The king of the Quagoa, who has united the tribes under his rule. He has great ambitions for his people, wishing for them to become the sole rulers of the Azerlisia Mountains. To this end, he wages war against the dwares and forges an alliance with the Frost Dragons. However, this results in Quagoa being the Frost Dragons' servants, causing him to conspire against them. After Aura and Shalltear appear before him and tell him to surrender before massacring his brethren, he swears servitude to Ainz.

====Abelion Hills====
A vast wilderness inhabited by demi-human tribes who constantly attempt to invade the neighboring Roble Holy Kingdom. Under the alias of Jaldabaoth, Demiurge conquers the Abelion Hills and forces its inhabitants to attack the Holy Kingdom. Ainz later claims the region, officially making it a part of Nazarick. However, most are unaware that this was Demiurge's true plan.

- Beebeezee (ピービーゼー, Bībīzē)
The prince of the Zern, a race of earthworm-like demi-humans. After the Demi-Human Alliance captures him, the Zern are forced to fight on his behalf until Neia Baraja and CZ2128 Delta rescue him under the orders of the Holy Kingdom Liberation Army, who the Zern had made a deal with. Afterwards, he and the surviving Zern find refuge with Nazarick. He later returns to aid the Liberation Army in their final battle against the Demi-Human Alliance.

- Buser (バザー, Bazā)
The ruler of the Bafolk Tribes, a race of sheep-like beastman, and a member of Demiurge's army, who is notorious for killing many Holy Kingdom soldiers. After the alliance lays siege to the Northern Holy Kingdom, he and his people are tasked with guarding a city that is eventually attacked by the Holy Kingdom Liberation Army, where he faces off against Ainz. Realizing he is outmatched, he offers his loyalty to Ainz, but Ainz kills him, disgusted by his habit of wearing children's skulls as trophies.

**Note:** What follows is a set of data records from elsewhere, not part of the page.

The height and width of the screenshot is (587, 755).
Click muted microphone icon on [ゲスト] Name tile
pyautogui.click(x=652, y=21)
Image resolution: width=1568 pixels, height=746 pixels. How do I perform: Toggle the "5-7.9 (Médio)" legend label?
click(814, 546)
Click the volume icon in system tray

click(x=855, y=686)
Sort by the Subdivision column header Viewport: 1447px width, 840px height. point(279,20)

- Vijar Rajandala (ヴィジャー・ラージャンダラー, Vu~ijā Rājandarā)
The ruler of the Zoastia, a race of tiger-like beastman, and a member of Demiurge's army, who only cares about fighting strong opponents. When the Holy Kingdom Liberation Army reclaims a city, he is part of a force sent to recapture it. While he initially has the upper hand against the Liberation Army, Ainz kills him after he takes to the front lines.

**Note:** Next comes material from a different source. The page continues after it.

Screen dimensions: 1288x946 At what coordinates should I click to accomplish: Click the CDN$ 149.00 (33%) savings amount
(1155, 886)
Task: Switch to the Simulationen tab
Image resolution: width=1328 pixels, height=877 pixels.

- Nasrene Belt Cure (ナスレネ・ベルト・キュール, Nasurene Beruto Kyūru)
The ruler of the Magelos, a race of demi-humans with four arms, and a member of Demiurge's army. She admires strength and seeks to sire Jaldabaoth's offspring. When the Holy Kingdom Liberation Army reclaims a city, she is part of a force sent to recapture it. While she initially has the upper hand against the Liberation Army, Ainz kills her after she takes to the front lines.

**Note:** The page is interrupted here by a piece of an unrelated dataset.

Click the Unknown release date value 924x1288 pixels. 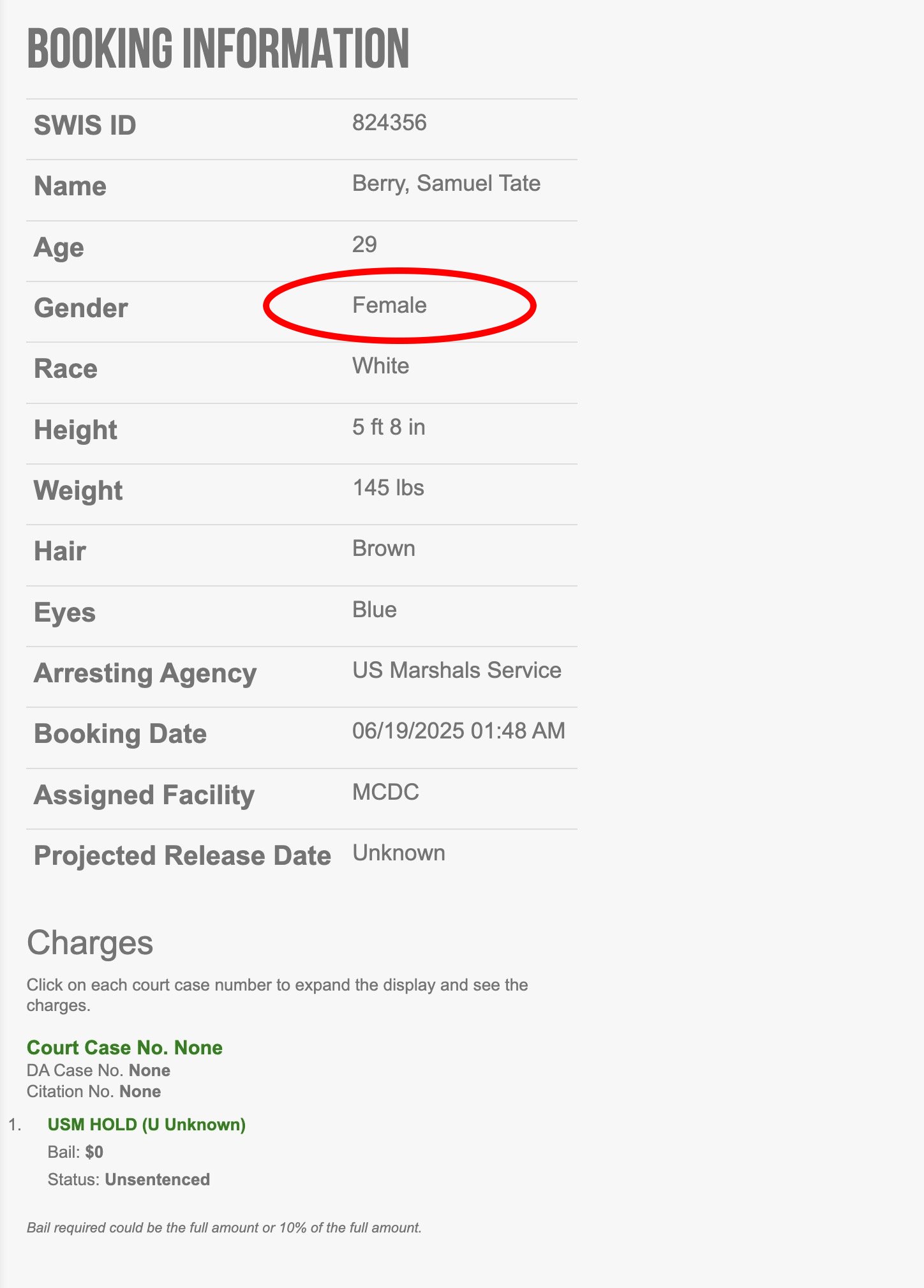tap(398, 853)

- Halisha Ankara (ハリシャ・アンカーラ, Harisha Ankāra)
The ruler of the Stone Eaters, a race of demi-humans who eat stones and take on their properties, and a member of Demiurge's army. When the Holy Kingdom Liberation Army reclaims a city, he is part of a force sent to recapture it. While he initially has the upper hand against the Liberation Army, Ainz kills him after he takes to the front lines.

===Adventurers===
Members of the international Adventurers Guild., whose work primarily involves hunting monsters and escorting people.

====Swords of Darkness====
An adventurer group based in the Re-Estize Kingdom, who join Momon on his first mission while infiltrating the Adventurers Guild. After Clementine and Khajiit kill most of its members, the group is effectively disbanded.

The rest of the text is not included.